Work to complete | Please reproduce the entries below exactly from the line holding "You are a computer-use agent." through the last line, both included, and omit any pictures.

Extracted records
§
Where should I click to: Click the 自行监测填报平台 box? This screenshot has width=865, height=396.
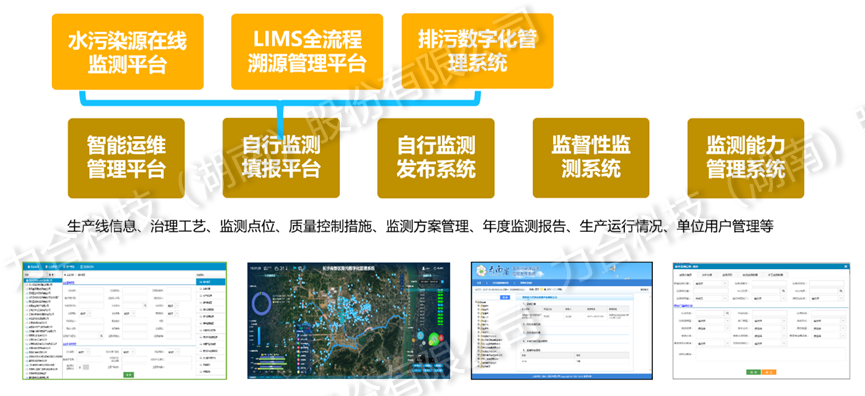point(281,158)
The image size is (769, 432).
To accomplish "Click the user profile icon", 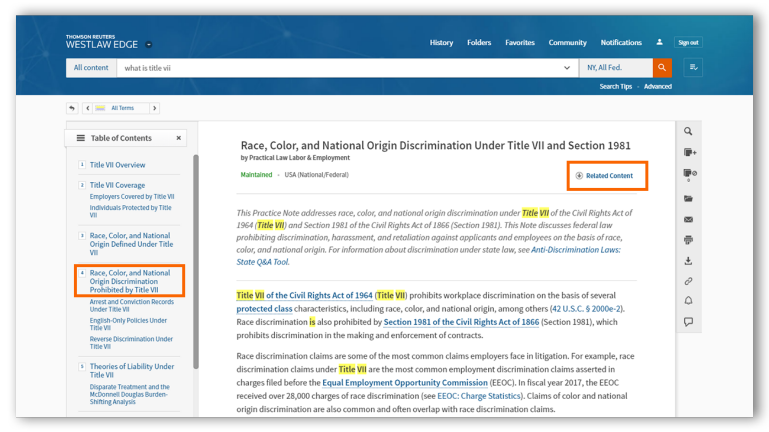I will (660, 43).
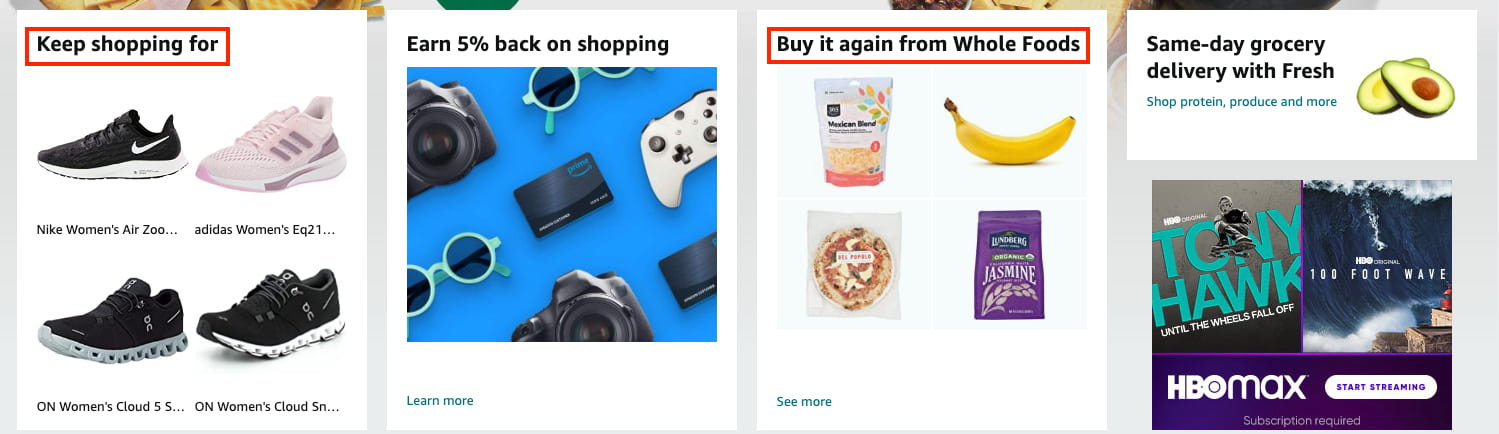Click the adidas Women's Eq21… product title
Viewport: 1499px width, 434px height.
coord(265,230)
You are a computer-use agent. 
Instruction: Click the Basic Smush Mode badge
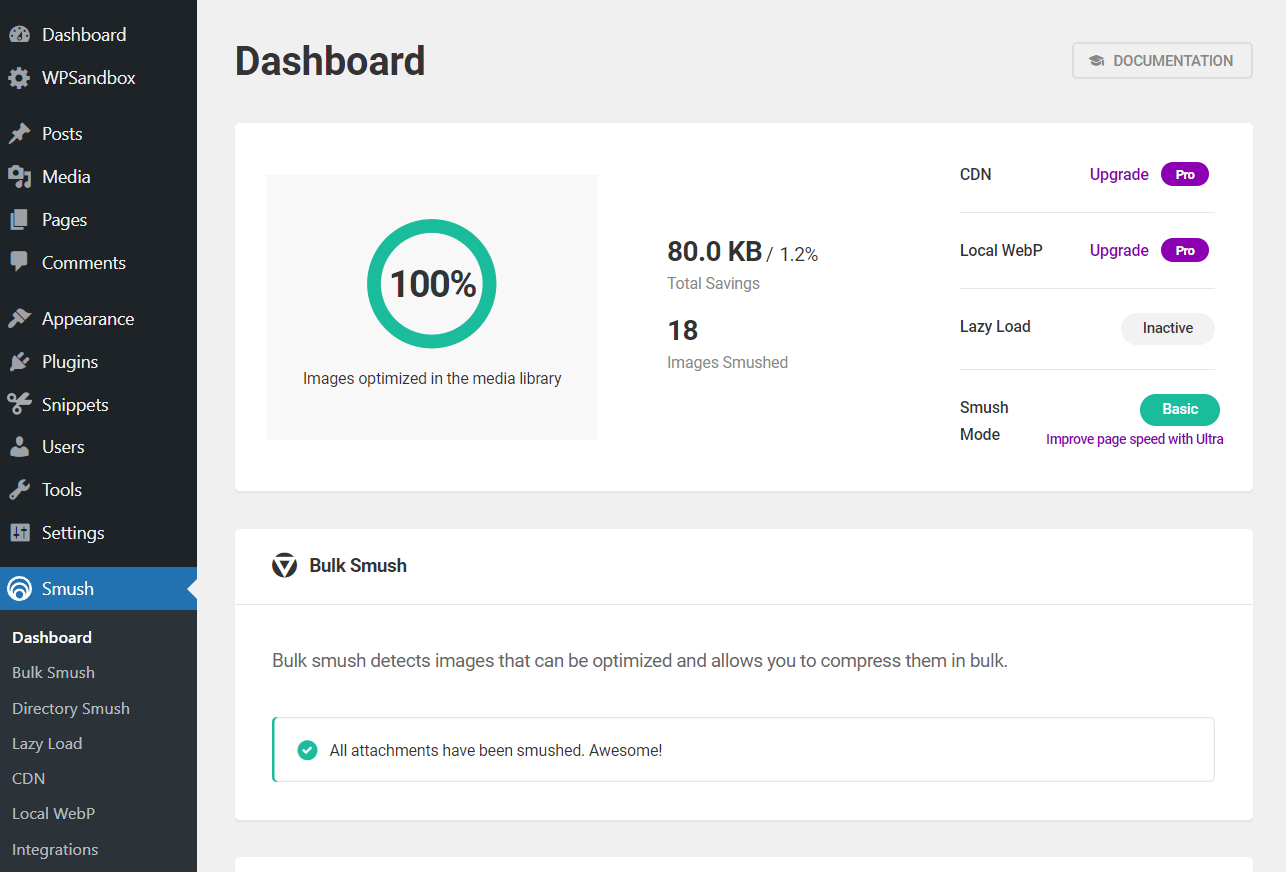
§
Problem solution |
You are a computer-use agent. 
Instruction: Click the Basic Smush Mode badge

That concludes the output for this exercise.